One thing that I’ve learned is that there are different kinds of drivers. Some people drive slow. Other people drive fast. There’s all sorts of categories of drivers.

For example … I’ve found that there is a group of drivers who hate green lights. I don’t know why they don’t like ‘em, but clearly they hate them, because they seemingly go out of their way to miss green lights, and allow themselves to be trapped at … what I assume instead … are their favorite pretty red lights.

Oh and not just them … as you could probably guess … me as well since I’m the one stuck behind them at the same stupid red light.

“What do you mean? Nobody hates green lights?”

Oh yeah? Well then explain to me why these people seem to have ZERO hustle when it comes to making it thru them?

We’ve all been driving long enough to know roughly how long a light stays green, and there is nothing worse than having that internal clock in your brain while driving behind someone who seemingly has NO concept as to how traffic lights work.

“Bump-a-dump-a-dump … just gonna cruise along here … slightly slower than I should. Ooop! Look at that … I’m at a red light now.”

And look … it’s not that my life is THAT important that I got somewhere super special to be, but I can promise you it’s someplace better than behind the wheel of my stupid car. Life is too short to be wasting it at a traffic light … you gotta get some hustle into it!

OK … moving on Diary …

Now clearly, these green light haters, that’s a whole thing that I wanna make illegal when I’m King of Zackmerica. So let me give you another one while I’m at it … and I don’t care how old or young you are … crimes against chicken wings will be punishable to the fullest extent of the laws.
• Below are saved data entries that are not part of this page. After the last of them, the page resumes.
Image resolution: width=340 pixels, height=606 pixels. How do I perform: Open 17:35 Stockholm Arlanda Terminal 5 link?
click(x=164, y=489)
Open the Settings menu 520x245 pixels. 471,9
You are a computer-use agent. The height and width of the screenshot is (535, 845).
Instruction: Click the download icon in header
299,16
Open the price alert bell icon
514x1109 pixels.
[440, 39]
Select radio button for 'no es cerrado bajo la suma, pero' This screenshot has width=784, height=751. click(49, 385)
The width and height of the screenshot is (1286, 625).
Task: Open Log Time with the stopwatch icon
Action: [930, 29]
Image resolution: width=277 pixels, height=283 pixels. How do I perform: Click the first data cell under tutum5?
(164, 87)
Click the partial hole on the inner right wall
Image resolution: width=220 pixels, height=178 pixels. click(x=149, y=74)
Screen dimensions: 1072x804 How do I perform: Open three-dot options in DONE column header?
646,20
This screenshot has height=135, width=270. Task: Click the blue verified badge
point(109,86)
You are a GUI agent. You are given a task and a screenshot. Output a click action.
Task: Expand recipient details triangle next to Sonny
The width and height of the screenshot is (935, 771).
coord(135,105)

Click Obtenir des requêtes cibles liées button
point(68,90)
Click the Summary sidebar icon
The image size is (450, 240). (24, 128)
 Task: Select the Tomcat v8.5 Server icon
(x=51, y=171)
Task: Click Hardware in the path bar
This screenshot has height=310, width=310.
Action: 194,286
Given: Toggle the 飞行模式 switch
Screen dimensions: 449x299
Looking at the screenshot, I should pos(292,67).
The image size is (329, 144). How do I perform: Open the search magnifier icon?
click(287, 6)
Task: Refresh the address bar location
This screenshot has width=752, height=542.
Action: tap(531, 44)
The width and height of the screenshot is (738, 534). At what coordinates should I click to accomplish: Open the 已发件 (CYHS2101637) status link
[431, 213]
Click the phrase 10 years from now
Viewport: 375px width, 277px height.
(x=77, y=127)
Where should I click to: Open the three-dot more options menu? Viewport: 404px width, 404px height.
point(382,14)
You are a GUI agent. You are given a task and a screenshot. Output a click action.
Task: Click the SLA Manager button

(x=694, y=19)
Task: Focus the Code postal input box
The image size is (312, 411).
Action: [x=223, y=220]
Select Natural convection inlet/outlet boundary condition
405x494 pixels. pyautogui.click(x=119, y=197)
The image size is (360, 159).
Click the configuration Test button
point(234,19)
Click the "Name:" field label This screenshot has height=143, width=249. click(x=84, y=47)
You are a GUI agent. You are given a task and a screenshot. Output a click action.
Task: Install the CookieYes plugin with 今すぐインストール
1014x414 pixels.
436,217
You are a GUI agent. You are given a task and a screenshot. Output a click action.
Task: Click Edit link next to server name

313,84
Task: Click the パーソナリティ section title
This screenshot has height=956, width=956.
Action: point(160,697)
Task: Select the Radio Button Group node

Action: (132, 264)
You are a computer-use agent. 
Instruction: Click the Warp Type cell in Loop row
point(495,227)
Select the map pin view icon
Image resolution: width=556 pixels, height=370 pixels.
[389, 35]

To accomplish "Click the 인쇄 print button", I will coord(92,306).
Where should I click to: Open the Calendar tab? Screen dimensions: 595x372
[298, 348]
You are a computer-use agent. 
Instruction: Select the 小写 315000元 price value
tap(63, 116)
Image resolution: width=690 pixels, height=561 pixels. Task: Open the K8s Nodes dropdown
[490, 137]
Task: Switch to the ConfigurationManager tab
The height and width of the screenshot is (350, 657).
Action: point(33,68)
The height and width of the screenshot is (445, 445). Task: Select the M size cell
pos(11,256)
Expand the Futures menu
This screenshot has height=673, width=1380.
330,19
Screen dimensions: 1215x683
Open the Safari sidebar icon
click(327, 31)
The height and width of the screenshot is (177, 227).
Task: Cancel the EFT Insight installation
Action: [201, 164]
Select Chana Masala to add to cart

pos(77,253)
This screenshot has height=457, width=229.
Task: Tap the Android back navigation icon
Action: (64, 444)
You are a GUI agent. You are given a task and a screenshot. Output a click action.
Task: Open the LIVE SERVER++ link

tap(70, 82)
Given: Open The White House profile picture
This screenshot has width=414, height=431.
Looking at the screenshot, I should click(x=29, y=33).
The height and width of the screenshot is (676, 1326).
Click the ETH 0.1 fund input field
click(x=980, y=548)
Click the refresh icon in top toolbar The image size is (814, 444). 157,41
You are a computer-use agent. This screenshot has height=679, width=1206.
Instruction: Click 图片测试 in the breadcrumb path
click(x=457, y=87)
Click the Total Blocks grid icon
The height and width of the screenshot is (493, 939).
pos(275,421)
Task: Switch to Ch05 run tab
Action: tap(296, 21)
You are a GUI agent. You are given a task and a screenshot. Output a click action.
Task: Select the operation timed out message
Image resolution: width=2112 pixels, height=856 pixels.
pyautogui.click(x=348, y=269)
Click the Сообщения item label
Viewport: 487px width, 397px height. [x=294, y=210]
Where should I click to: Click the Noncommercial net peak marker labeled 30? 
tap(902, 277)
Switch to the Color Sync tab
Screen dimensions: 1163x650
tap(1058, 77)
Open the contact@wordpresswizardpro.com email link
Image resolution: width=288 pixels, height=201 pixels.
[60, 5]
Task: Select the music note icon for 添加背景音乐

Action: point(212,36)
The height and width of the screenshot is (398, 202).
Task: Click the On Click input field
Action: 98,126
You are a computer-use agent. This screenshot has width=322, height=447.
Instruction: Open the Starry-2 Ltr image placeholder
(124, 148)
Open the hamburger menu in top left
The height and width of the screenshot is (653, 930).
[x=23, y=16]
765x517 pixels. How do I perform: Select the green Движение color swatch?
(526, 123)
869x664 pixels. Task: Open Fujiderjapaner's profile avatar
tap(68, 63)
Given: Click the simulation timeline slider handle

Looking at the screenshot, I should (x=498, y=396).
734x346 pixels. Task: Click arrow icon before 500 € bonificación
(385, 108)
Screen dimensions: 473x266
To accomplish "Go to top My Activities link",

Kids are the worst at this. I’ve had to watch my daughter and her friends commit chicken wing abuse time and time again, where we Moms and Dads order delicious chicken wings for everybody to enjoy.

And I don’t know about you … but I can eat me my share of chicken wings. There’s pretty much always room for at lest one more. And there is no bigger travesty than when you want another wing and realize they’re all gone … and then you see it … that wing sitting on some kid plate … with like two tiny bites taken out of it and 90% of the deliciousness just sitting there … RUINED.

“Oh you can just eat it”

No you can’t!

Kid mouths are gross. Even your own kids … but especially other people’s kids. You have no idea why kind of bacteria and boogers they’ve been lickin’ all over that chicken wing. So instead … you gotta just throw that poor wing out. Bye bye little angel … total crime against chicken wing humanity.

So you know what? As a leader … sometimes the right decision isn’t always the easiest decision. Kid … enjoy prison. They’ll learn!